Final words from Chuck Colson



This will be the last blog dealing with Charles Colson's book entitled Who Speaks for God. Even though it represents some of his earlier writings, its truths still apply to our world today.

1. We Christians have fallen into a trap. We take refuge from society's decadence in our pious enclaves, and rant and rave about the culture as if it were some distant evil empire. But we forget so easily that the culture is nothing more than a collection of individuals of which we are a part – and for whom our Lord has given us a special responsibility. He has commanded us to be salt and light in the midst of the world. In Jesus's day, salt was used not only as flavoring, but more importantly, as a preservative. Meat could be saved from spoilage only when salt was rubbed in, permeating it. It is the same with the culture. Made up of sinful people, it will inevitably rot unless Christians permeate its very fiber.

2. We in the U. S . persist in believing that humanity (at least the American species) is really innately good, and can eventually be perfected through evolution and education. This belief that we can make ourselves better, and are in the process of doing so, is the very essence of humanism. It is also the most subtle and dangerous delusion of our times… This blindness to our sin can be equally pernicious. It's one reason our criminal justice system, for example, is in such a shambles. Some liberals believe that since man is really good, when he breaks the law it must be society's fault. Man is not depraved, they say, just deprived – which sounds compassionate but is deadly, destroying all sense of individual accountability.

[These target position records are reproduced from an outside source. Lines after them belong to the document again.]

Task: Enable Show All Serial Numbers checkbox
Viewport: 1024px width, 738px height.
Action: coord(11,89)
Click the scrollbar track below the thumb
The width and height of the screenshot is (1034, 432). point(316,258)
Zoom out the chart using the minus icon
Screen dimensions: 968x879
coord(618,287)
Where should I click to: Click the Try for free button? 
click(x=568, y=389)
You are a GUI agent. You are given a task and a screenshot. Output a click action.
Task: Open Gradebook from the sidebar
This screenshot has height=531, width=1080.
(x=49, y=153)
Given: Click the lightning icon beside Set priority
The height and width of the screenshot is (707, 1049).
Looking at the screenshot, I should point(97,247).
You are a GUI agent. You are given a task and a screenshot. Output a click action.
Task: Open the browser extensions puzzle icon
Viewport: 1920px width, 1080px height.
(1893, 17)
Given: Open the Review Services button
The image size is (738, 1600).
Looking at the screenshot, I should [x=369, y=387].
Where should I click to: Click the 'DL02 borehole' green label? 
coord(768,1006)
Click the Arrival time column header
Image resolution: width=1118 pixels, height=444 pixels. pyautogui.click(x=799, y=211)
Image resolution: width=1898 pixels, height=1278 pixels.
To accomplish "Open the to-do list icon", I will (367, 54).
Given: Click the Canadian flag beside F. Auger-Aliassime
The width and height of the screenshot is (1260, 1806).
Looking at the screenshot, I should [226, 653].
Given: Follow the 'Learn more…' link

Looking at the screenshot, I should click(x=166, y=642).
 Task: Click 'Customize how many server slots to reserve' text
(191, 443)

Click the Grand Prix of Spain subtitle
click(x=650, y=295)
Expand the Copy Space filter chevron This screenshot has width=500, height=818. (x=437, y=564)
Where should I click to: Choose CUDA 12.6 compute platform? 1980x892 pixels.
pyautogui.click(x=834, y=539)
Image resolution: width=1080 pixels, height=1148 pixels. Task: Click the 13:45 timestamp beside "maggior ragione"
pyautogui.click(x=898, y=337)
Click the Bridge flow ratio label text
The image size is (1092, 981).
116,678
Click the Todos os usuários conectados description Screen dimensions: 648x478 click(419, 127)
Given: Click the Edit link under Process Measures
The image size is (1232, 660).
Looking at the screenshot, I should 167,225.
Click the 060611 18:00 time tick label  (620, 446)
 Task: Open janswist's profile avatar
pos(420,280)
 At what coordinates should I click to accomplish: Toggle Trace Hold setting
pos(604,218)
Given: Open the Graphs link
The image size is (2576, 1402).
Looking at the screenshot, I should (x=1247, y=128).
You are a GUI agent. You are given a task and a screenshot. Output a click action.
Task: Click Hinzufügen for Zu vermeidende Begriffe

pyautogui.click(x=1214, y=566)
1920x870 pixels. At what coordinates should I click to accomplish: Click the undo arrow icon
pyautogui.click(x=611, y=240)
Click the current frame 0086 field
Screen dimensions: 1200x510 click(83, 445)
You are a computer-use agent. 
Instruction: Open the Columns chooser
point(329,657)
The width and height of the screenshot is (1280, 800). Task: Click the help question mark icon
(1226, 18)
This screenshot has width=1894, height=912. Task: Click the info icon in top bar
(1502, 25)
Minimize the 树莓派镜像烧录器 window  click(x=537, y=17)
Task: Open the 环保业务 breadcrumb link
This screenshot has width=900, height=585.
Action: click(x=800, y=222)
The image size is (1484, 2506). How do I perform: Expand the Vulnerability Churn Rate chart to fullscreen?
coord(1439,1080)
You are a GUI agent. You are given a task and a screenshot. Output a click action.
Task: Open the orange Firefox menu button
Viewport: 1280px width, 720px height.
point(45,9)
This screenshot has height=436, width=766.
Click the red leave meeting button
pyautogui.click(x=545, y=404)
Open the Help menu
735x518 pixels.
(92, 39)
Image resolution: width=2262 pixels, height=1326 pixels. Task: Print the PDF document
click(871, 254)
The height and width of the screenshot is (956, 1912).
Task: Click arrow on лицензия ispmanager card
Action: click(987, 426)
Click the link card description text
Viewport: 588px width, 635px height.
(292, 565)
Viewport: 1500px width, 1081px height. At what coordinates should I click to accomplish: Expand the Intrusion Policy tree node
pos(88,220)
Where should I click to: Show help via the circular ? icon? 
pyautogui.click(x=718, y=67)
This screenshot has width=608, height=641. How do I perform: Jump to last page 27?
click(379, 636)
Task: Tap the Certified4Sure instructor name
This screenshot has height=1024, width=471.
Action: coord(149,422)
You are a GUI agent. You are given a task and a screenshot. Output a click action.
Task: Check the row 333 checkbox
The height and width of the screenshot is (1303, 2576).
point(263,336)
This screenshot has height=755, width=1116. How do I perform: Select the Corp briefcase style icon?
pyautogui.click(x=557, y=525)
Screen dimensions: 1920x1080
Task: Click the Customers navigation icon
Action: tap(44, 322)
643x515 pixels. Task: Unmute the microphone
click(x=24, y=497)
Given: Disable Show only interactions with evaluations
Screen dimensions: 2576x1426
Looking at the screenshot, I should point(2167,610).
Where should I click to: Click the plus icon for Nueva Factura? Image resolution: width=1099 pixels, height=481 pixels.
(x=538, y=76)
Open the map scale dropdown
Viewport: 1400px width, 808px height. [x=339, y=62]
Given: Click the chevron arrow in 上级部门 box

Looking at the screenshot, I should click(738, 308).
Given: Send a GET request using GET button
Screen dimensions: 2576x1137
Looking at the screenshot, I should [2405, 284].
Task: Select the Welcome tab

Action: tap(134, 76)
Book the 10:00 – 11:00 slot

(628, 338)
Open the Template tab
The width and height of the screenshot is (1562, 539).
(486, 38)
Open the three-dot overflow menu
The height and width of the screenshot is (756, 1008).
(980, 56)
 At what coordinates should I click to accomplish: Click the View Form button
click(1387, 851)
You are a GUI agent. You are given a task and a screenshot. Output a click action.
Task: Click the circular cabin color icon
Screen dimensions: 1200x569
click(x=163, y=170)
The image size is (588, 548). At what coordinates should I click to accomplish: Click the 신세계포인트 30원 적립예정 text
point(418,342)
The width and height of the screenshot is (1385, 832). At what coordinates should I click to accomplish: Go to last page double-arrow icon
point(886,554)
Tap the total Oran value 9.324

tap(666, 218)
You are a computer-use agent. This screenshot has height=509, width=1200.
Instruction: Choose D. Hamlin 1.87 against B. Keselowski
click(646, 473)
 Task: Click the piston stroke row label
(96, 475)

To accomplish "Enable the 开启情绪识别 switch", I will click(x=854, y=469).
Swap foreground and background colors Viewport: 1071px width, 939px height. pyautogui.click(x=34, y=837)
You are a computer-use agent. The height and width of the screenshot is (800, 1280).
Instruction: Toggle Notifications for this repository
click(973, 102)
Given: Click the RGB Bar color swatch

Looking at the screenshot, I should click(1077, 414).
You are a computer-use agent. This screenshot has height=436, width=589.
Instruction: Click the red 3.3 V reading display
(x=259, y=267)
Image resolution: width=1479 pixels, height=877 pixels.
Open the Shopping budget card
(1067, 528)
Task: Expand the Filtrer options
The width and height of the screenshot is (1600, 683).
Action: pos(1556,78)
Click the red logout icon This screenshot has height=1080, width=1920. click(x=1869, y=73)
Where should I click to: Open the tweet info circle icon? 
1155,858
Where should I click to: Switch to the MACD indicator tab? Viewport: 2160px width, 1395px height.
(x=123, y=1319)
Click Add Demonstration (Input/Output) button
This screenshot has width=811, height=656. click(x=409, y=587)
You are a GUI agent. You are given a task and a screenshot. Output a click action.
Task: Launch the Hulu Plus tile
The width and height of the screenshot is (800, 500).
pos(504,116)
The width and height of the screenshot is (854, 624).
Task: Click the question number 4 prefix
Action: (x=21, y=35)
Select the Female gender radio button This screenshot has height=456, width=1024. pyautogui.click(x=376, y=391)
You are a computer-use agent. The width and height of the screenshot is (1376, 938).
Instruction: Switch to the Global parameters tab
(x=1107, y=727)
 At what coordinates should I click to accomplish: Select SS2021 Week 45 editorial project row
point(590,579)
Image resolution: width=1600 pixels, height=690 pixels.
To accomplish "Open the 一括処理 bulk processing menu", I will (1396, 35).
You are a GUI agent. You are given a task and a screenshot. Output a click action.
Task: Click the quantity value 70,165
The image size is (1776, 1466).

3. Too much today, we evangelicals attempt to gauge the success of our work in terms of church membership, new construction, new programs, national publicity or prestige… Rather, we believe it as a matter of faith, and because of His promises, and we must continually use the measure of our obedience to the guidelines of His word as the real – and only – standard of our success, not some more supposedly tangible or glamorous scale. For in the last and best analysis, the real test of any ministry's success is not the number of its converts, or the size of its budget, or its reputation, or even the fruit's of its labors… God calls us, not to success, but to faith – obedience and trust and service – and He bids us to be unconcerned with measuring the merits of our work the way the world does. We are to sow; He will reap as he pleases.